**WHAT THE TASK ASKS**
Reproduce the following records verbatim, from the line with "The width and height of the screenshot is (1456, 819). In" to the line with "the button labeled", both included.

— BEGIN —

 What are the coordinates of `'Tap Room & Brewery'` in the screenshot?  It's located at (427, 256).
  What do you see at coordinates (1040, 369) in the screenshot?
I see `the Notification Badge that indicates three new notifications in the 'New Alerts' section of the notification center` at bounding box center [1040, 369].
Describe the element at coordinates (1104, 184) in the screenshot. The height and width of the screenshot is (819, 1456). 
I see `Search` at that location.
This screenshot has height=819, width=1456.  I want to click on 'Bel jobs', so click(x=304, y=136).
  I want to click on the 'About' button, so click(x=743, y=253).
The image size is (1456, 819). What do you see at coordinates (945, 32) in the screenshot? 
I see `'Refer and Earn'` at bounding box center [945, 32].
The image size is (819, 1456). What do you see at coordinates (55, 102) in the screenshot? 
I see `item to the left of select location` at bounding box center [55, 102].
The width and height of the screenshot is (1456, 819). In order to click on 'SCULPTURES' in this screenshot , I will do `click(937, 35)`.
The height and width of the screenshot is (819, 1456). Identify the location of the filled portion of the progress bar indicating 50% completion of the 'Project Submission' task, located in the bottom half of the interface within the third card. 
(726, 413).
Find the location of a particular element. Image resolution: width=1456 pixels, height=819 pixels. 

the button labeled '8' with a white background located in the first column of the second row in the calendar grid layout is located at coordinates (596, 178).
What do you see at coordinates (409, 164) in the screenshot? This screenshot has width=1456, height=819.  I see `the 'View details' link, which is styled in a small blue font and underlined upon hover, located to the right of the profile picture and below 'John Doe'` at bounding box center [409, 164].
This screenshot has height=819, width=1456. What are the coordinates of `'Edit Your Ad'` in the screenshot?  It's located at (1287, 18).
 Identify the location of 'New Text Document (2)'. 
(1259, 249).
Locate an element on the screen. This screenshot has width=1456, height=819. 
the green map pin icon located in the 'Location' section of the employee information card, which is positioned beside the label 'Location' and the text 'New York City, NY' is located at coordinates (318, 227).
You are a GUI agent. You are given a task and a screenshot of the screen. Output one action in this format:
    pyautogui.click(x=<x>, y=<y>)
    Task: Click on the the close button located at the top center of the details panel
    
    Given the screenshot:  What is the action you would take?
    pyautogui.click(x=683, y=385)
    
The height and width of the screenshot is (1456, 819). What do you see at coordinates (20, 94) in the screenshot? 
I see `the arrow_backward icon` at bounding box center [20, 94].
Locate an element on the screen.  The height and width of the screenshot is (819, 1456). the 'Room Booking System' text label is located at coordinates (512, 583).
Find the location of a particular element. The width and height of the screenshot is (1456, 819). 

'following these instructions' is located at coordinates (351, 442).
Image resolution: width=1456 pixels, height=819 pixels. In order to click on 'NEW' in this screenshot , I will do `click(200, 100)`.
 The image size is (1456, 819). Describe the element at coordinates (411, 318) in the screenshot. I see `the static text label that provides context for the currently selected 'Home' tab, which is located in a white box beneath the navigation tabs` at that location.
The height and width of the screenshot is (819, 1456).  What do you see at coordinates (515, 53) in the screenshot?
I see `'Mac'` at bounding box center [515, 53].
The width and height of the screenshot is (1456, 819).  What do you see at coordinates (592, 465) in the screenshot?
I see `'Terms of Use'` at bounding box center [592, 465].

— END —

**RESULT**
The width and height of the screenshot is (1456, 819). In order to click on 'SCULPTURES' in this screenshot , I will do `click(937, 35)`.
The height and width of the screenshot is (819, 1456). Identify the location of the filled portion of the progress bar indicating 50% completion of the 'Project Submission' task, located in the bottom half of the interface within the third card. 
(726, 413).
Find the location of a particular element. Image resolution: width=1456 pixels, height=819 pixels. 

the button labeled '8' with a white background located in the first column of the second row in the calendar grid layout is located at coordinates (596, 178).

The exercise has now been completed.